Problem details: Transcribe, word for word, the part of the passage on summer reality television that runs from "Back when network" up to and including "in one night.".

** START OF Source excerpt **

Back when network television wasn’t on life support, and TV seasons were still jam-packed with 22 episodes keeping viewers hooked from September to May, summer was considered a time of great drought for television devotees. Most of the decent series went off the air until fall, bumped by syndicated reruns and reality competition shows where ninja warriors would sing for Paula Abdul as they dodged flying machetes, all for the chance to win a clock from Flavor Flav and stay in the mansion for one more week. (Or something like that.) If you wanted to hole up from the heat or get out of a raging thunderstorm to cozy up on the couch, you were making a date with Lauren Conrad, Howie Mandel and Bret Michaels — sometimes all in one night.

Those nascent days gave us trashy summer television at its absolute finest. For those who couldn’t get enough, Bravo was the paradigm purveyor of mesmerizing reality schlock. The network’s summer programming was so stacked that, for three years running, they brought in their most notable personalities for highly produced “Summer by Bravo” ads. The wonderfully absurd one-minute spots featured the likes of Bethenny Frankel, Kathy Griffin, NeNe Leakes, and more, pretending to roast marshmallows with their fellow Bravolebs, or, during the 2012 Olympics, run relays holding glasses of wine. It was a glorious time to be a Bravo watcher, and like all ages of great prosperity, it was inevitably followed by a long depression.

** END OF Source excerpt **
** START OF Given records **

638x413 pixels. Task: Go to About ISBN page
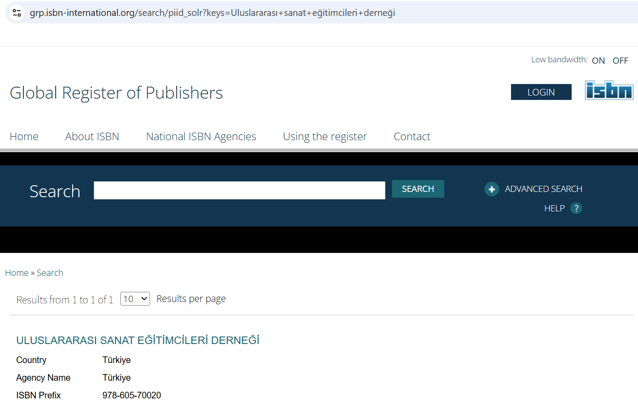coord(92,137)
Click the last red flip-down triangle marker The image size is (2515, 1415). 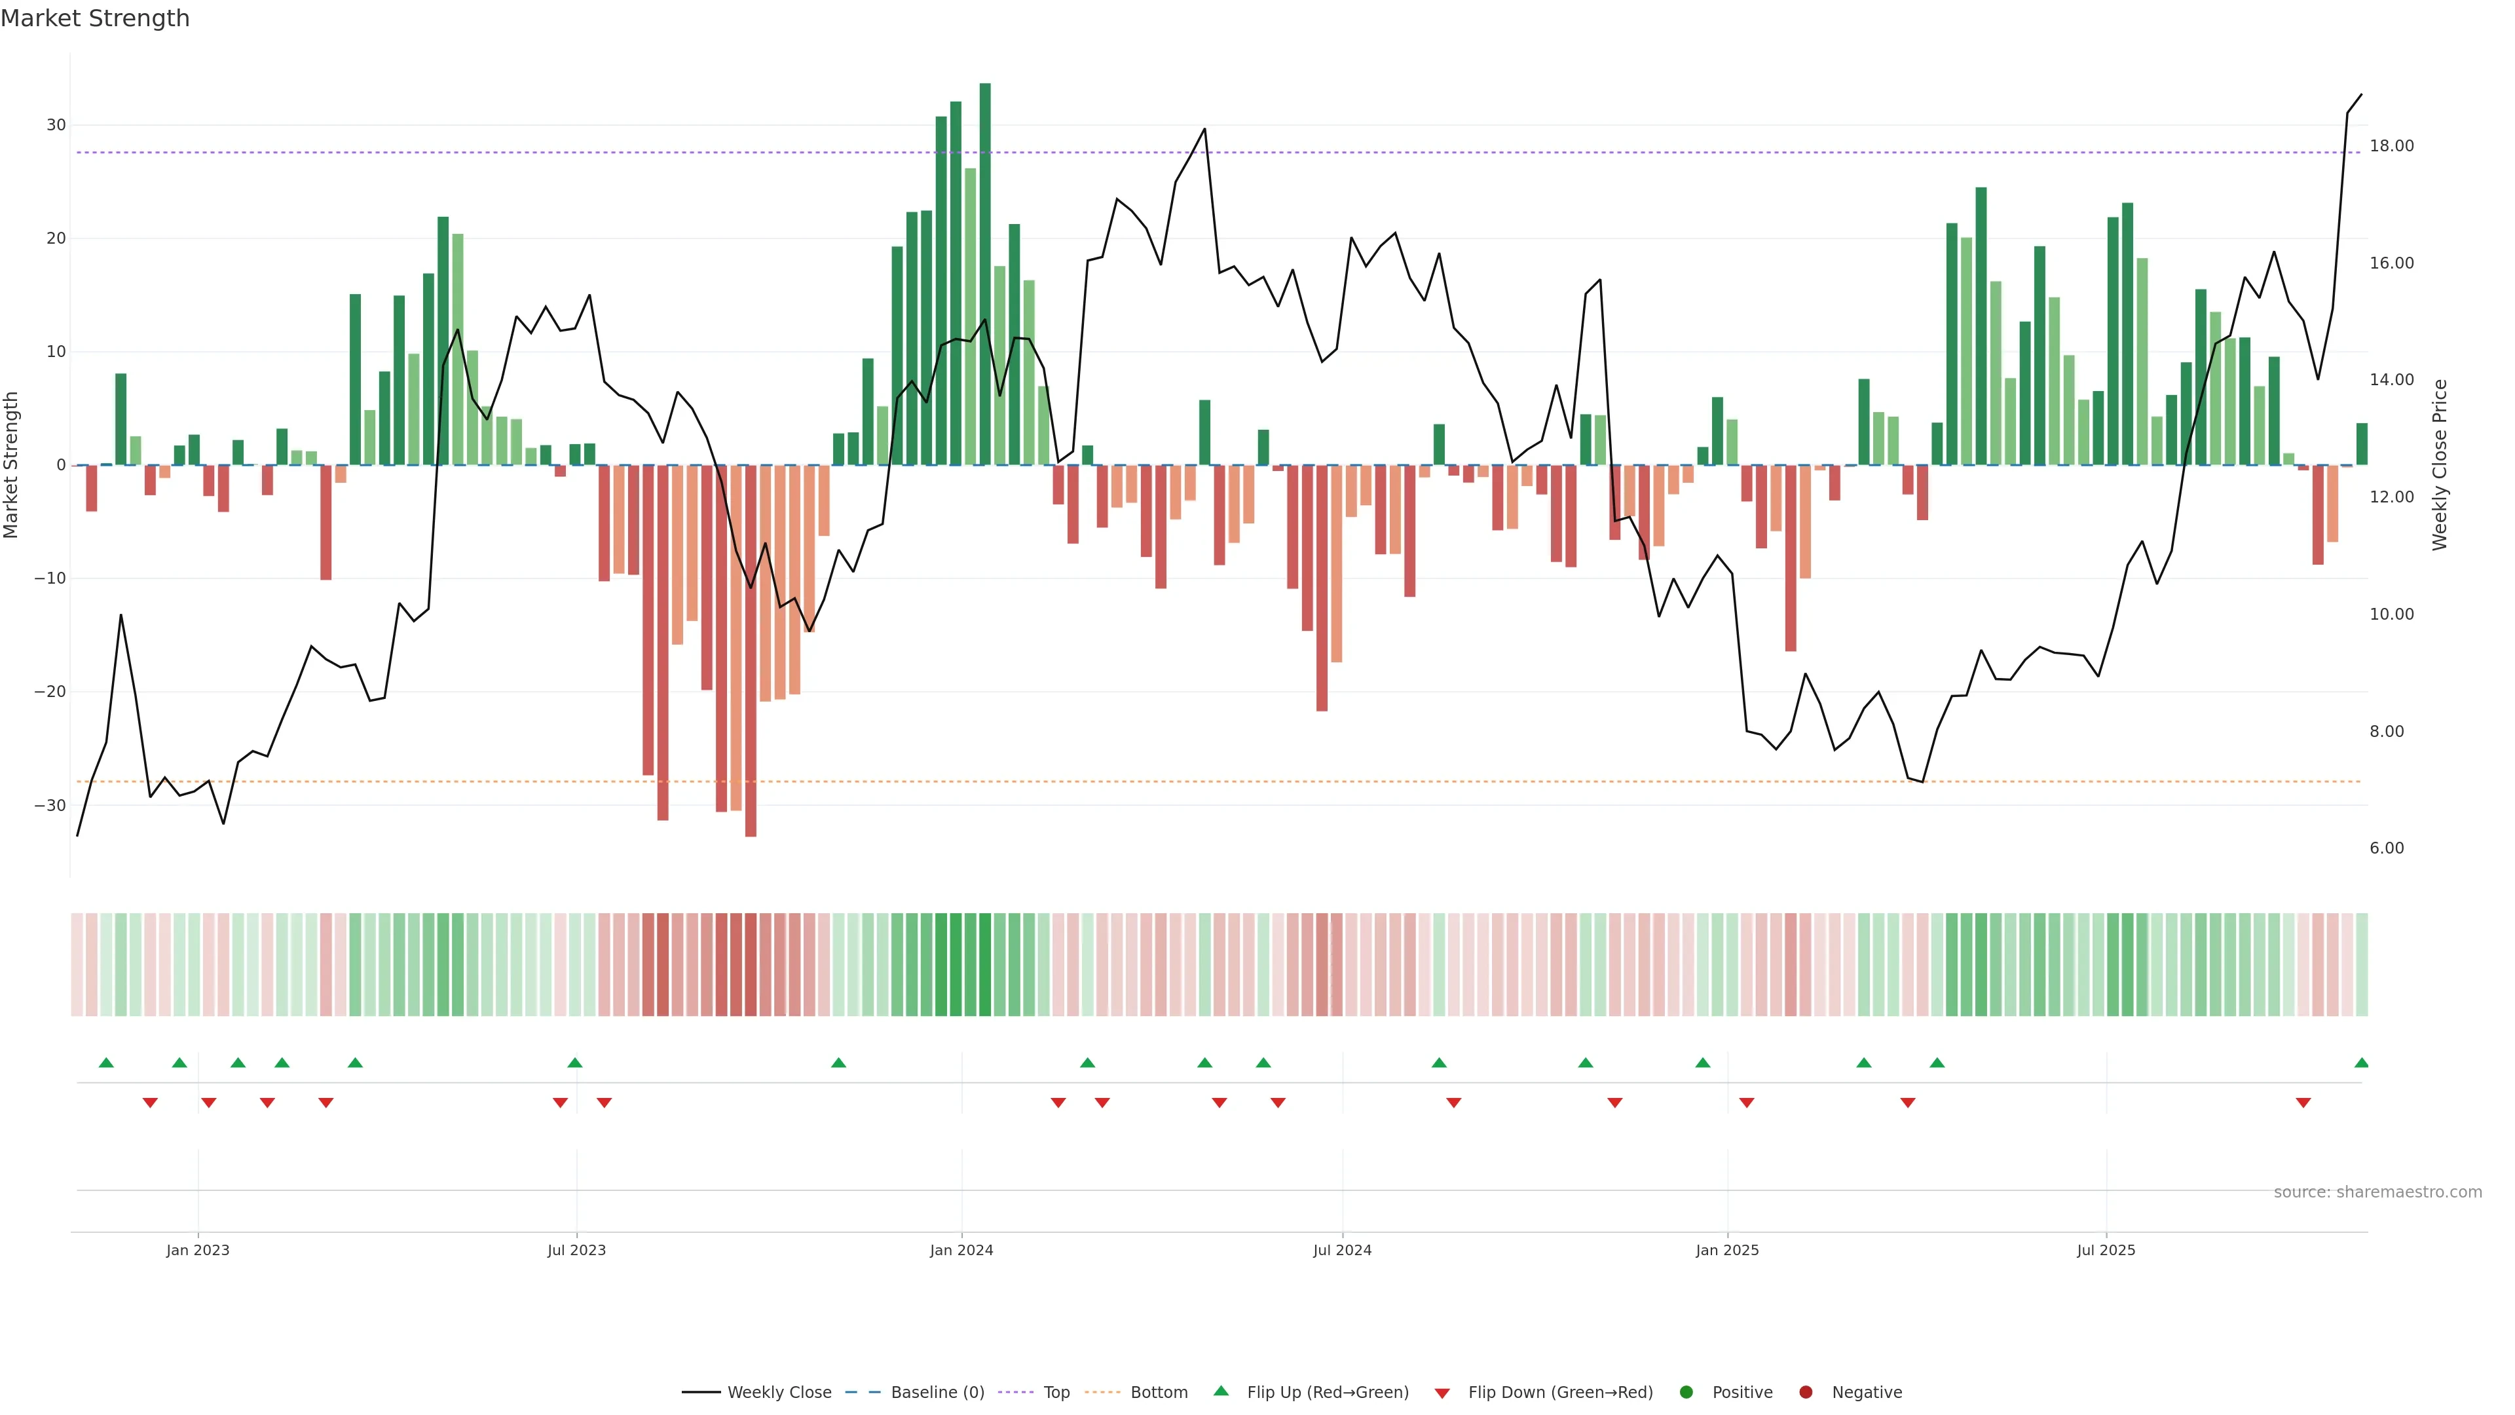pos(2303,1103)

** END OF Given records **
** START OF Given records **

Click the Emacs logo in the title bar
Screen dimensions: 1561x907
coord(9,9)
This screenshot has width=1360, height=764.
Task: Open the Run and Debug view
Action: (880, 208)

** END OF Given records **

Result for this exercise:
Back when network television wasn’t on life support, and TV seasons were still jam-packed with 22 episodes keeping viewers hooked from September to May, summer was considered a time of great drought for television devotees. Most of the decent series went off the air until fall, bumped by syndicated reruns and reality competition shows where ninja warriors would sing for Paula Abdul as they dodged flying machetes, all for the chance to win a clock from Flavor Flav and stay in the mansion for one more week. (Or something like that.) If you wanted to hole up from the heat or get out of a raging thunderstorm to cozy up on the couch, you were making a date with Lauren Conrad, Howie Mandel and Bret Michaels — sometimes all in one night.